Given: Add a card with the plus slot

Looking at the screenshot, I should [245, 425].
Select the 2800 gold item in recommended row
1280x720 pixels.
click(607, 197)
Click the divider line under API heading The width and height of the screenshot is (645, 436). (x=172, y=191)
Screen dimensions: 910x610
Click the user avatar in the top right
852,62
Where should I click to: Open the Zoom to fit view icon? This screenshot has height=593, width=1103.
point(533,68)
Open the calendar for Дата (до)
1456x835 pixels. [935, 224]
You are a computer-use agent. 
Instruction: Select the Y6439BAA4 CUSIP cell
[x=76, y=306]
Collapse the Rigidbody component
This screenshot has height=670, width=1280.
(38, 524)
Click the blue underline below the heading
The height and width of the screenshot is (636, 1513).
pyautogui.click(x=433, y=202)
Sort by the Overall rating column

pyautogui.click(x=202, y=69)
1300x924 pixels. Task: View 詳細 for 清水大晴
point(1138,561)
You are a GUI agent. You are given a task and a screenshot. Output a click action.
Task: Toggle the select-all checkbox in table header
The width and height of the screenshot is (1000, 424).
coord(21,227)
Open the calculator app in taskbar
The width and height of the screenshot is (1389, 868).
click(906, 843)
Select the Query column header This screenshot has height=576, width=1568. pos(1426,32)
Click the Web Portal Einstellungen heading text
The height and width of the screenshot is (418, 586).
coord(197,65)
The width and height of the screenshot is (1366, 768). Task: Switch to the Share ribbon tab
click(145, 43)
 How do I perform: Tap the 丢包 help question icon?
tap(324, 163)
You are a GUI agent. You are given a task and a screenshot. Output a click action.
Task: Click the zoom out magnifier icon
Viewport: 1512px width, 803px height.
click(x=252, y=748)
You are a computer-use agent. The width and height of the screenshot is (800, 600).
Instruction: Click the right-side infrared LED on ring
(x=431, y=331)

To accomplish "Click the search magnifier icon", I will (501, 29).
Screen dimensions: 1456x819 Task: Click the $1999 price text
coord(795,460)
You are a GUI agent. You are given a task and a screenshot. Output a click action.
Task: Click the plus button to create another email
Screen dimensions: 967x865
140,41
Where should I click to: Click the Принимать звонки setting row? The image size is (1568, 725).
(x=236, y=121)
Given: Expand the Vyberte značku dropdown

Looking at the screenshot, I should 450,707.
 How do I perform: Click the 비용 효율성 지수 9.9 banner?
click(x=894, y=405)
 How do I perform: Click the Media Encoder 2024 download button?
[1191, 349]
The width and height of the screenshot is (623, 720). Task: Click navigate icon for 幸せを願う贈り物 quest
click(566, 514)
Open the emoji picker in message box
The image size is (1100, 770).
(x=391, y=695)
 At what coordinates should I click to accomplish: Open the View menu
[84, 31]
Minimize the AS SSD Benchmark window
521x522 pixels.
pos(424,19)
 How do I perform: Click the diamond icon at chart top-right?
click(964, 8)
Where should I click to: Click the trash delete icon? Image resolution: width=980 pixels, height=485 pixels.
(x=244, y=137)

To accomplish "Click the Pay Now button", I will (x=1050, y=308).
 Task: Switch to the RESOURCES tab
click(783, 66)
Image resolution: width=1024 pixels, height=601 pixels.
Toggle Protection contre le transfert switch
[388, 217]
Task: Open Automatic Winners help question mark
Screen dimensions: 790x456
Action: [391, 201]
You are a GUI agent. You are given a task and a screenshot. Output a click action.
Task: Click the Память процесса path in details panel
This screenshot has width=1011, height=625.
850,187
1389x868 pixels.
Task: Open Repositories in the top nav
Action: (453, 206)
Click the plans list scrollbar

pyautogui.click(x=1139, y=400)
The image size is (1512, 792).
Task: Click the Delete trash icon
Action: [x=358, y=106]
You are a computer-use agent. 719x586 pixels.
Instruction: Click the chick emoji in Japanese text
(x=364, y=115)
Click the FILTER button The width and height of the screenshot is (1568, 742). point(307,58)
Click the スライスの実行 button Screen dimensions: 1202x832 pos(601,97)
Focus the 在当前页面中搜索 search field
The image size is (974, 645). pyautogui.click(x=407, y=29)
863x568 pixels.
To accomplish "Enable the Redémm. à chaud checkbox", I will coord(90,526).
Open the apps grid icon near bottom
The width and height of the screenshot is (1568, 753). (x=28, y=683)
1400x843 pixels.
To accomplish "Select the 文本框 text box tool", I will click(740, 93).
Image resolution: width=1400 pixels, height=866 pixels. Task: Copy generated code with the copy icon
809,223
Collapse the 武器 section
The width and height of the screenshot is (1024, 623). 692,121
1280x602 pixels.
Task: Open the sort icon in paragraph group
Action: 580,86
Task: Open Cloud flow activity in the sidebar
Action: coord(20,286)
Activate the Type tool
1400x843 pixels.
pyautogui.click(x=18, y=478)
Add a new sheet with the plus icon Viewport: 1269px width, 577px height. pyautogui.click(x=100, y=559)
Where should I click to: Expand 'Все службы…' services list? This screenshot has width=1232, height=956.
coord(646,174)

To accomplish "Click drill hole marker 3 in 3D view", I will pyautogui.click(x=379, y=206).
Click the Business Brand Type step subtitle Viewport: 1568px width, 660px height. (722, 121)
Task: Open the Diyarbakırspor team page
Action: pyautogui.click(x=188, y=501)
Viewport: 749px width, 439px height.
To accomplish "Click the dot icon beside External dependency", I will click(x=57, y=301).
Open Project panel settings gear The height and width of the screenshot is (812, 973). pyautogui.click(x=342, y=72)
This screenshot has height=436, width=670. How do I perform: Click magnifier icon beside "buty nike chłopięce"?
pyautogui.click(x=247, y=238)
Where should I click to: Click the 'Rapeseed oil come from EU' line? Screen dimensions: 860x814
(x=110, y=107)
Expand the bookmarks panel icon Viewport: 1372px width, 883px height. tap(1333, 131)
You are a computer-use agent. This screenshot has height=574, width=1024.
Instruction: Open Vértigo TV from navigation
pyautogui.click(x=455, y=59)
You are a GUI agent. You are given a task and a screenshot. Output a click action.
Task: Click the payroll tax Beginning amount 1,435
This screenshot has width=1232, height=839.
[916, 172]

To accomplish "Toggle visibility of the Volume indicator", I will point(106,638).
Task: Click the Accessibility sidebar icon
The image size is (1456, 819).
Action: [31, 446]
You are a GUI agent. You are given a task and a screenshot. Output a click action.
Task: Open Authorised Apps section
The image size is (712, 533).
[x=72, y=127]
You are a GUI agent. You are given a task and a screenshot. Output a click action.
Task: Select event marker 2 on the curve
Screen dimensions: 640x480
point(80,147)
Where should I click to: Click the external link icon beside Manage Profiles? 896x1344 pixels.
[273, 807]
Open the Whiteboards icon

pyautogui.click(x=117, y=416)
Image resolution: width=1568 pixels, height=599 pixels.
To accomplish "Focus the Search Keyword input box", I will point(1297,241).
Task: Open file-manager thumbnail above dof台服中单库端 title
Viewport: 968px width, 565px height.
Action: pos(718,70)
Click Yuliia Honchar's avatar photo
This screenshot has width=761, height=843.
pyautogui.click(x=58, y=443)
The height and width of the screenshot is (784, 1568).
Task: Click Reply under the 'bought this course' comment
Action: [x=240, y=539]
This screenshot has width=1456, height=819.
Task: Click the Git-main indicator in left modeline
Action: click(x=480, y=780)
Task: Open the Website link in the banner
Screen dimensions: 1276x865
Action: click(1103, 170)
....................
Requirement. Write out the data again, swapping "Screen dimensions" for "Display size" and leaving everything else as it is.

Task output.
Given: Add a card with the plus slot

Looking at the screenshot, I should [245, 425].
Select the 2800 gold item in recommended row
1280x720 pixels.
click(607, 197)
Click the divider line under API heading The width and height of the screenshot is (645, 436). (x=172, y=191)
Display size: 910x610
Click the user avatar in the top right
852,62
Where should I click to: Open the Zoom to fit view icon? This screenshot has height=593, width=1103.
point(533,68)
Open the calendar for Дата (до)
1456x835 pixels. [935, 224]
You are a computer-use agent. 
Instruction: Select the Y6439BAA4 CUSIP cell
[x=76, y=306]
Collapse the Rigidbody component
This screenshot has height=670, width=1280.
(38, 524)
Click the blue underline below the heading
The height and width of the screenshot is (636, 1513).
pyautogui.click(x=433, y=202)
Sort by the Overall rating column

pyautogui.click(x=202, y=69)
1300x924 pixels. Task: View 詳細 for 清水大晴
point(1138,561)
You are a GUI agent. You are given a task and a screenshot. Output a click action.
Task: Toggle the select-all checkbox in table header
The width and height of the screenshot is (1000, 424).
coord(21,227)
Open the calculator app in taskbar
The width and height of the screenshot is (1389, 868).
click(906, 843)
Select the Query column header This screenshot has height=576, width=1568. pos(1426,32)
Click the Web Portal Einstellungen heading text
The height and width of the screenshot is (418, 586).
coord(197,65)
The width and height of the screenshot is (1366, 768). Task: Switch to the Share ribbon tab
click(145, 43)
 How do I perform: Tap the 丢包 help question icon?
tap(324, 163)
You are a GUI agent. You are given a task and a screenshot. Output a click action.
Task: Click the zoom out magnifier icon
Viewport: 1512px width, 803px height.
click(x=252, y=748)
You are a computer-use agent. The width and height of the screenshot is (800, 600).
Instruction: Click the right-side infrared LED on ring
(x=431, y=331)

To accomplish "Click the search magnifier icon", I will (501, 29).
Display size: 1456x819 Task: Click the $1999 price text
coord(795,460)
You are a GUI agent. You are given a task and a screenshot. Output a click action.
Task: Click the plus button to create another email
Display size: 967x865
140,41
Where should I click to: Click the Принимать звонки setting row? The image size is (1568, 725).
(x=236, y=121)
Given: Expand the Vyberte značku dropdown

Looking at the screenshot, I should 450,707.
 How do I perform: Click the 비용 효율성 지수 9.9 banner?
click(x=894, y=405)
 How do I perform: Click the Media Encoder 2024 download button?
[1191, 349]
The width and height of the screenshot is (623, 720). Task: Click navigate icon for 幸せを願う贈り物 quest
click(566, 514)
Open the emoji picker in message box
The image size is (1100, 770).
(x=391, y=695)
 At what coordinates should I click to accomplish: Open the View menu
[84, 31]
Minimize the AS SSD Benchmark window
521x522 pixels.
pos(424,19)
 How do I perform: Click the diamond icon at chart top-right?
click(964, 8)
Where should I click to: Click the trash delete icon? Image resolution: width=980 pixels, height=485 pixels.
(x=244, y=137)

To accomplish "Click the Pay Now button", I will (x=1050, y=308).
 Task: Switch to the RESOURCES tab
click(783, 66)
Image resolution: width=1024 pixels, height=601 pixels.
Toggle Protection contre le transfert switch
[388, 217]
Task: Open Automatic Winners help question mark
Display size: 790x456
Action: [391, 201]
You are a GUI agent. You are given a task and a screenshot. Output a click action.
Task: Click the Память процесса path in details panel
This screenshot has width=1011, height=625.
850,187
1389x868 pixels.
Task: Open Repositories in the top nav
Action: (453, 206)
Click the plans list scrollbar

pyautogui.click(x=1139, y=400)
The image size is (1512, 792).
Task: Click the Delete trash icon
Action: [x=358, y=106]
You are a computer-use agent. 719x586 pixels.
Instruction: Click the chick emoji in Japanese text
(x=364, y=115)
Click the FILTER button The width and height of the screenshot is (1568, 742). point(307,58)
Click the スライスの実行 button Display size: 1202x832 pos(601,97)
Focus the 在当前页面中搜索 search field
The image size is (974, 645). pyautogui.click(x=407, y=29)
863x568 pixels.
To accomplish "Enable the Redémm. à chaud checkbox", I will coord(90,526).
Open the apps grid icon near bottom
The width and height of the screenshot is (1568, 753). (x=28, y=683)
1400x843 pixels.
To accomplish "Select the 文本框 text box tool", I will click(740, 93).
Image resolution: width=1400 pixels, height=866 pixels. Task: Copy generated code with the copy icon
809,223
Collapse the 武器 section
The width and height of the screenshot is (1024, 623). 692,121
1280x602 pixels.
Task: Open the sort icon in paragraph group
Action: 580,86
Task: Open Cloud flow activity in the sidebar
Action: coord(20,286)
Activate the Type tool
1400x843 pixels.
pyautogui.click(x=18, y=478)
Add a new sheet with the plus icon Viewport: 1269px width, 577px height. pyautogui.click(x=100, y=559)
Where should I click to: Expand 'Все службы…' services list? This screenshot has width=1232, height=956.
coord(646,174)

To accomplish "Click drill hole marker 3 in 3D view", I will pyautogui.click(x=379, y=206).
Click the Business Brand Type step subtitle Viewport: 1568px width, 660px height. (722, 121)
Task: Open the Diyarbakırspor team page
Action: pyautogui.click(x=188, y=501)
Viewport: 749px width, 439px height.
To accomplish "Click the dot icon beside External dependency", I will click(x=57, y=301).
Open Project panel settings gear The height and width of the screenshot is (812, 973). pyautogui.click(x=342, y=72)
This screenshot has height=436, width=670. How do I perform: Click magnifier icon beside "buty nike chłopięce"?
pyautogui.click(x=247, y=238)
Where should I click to: Click the 'Rapeseed oil come from EU' line? Display size: 860x814
(x=110, y=107)
Expand the bookmarks panel icon Viewport: 1372px width, 883px height. tap(1333, 131)
You are a computer-use agent. This screenshot has height=574, width=1024.
Instruction: Open Vértigo TV from navigation
pyautogui.click(x=455, y=59)
You are a GUI agent. You are given a task and a screenshot. Output a click action.
Task: Click the payroll tax Beginning amount 1,435
This screenshot has width=1232, height=839.
[916, 172]

To accomplish "Toggle visibility of the Volume indicator", I will point(106,638).
Task: Click the Accessibility sidebar icon
The image size is (1456, 819).
Action: [31, 446]
You are a GUI agent. You are given a task and a screenshot. Output a click action.
Task: Open Authorised Apps section
The image size is (712, 533).
[x=72, y=127]
You are a GUI agent. You are given a task and a screenshot. Output a click action.
Task: Select event marker 2 on the curve
Display size: 640x480
point(80,147)
Where should I click to: Click the external link icon beside Manage Profiles? 896x1344 pixels.
[273, 807]
Open the Whiteboards icon

pyautogui.click(x=117, y=416)
Image resolution: width=1568 pixels, height=599 pixels.
To accomplish "Focus the Search Keyword input box", I will point(1297,241).
Task: Open file-manager thumbnail above dof台服中单库端 title
Viewport: 968px width, 565px height.
Action: pos(718,70)
Click Yuliia Honchar's avatar photo
This screenshot has width=761, height=843.
pyautogui.click(x=58, y=443)
The height and width of the screenshot is (784, 1568).
Task: Click Reply under the 'bought this course' comment
Action: [x=240, y=539]
This screenshot has width=1456, height=819.
Task: Click the Git-main indicator in left modeline
Action: click(x=480, y=780)
Task: Open the Website link in the banner
Display size: 1276x865
Action: click(1103, 170)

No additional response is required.